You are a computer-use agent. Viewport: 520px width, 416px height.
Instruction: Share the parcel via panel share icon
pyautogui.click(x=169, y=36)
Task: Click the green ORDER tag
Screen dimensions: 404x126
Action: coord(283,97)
________________________________________
Reproduce each record exactly, leaving nothing out.

» **Solution to this task**
You are a computer-use agent. Viewport: 520px width, 416px height.
Instruction: Share the parcel via panel share icon
pyautogui.click(x=169, y=36)
Task: Click the green ORDER tag
Screen dimensions: 404x126
Action: coord(283,97)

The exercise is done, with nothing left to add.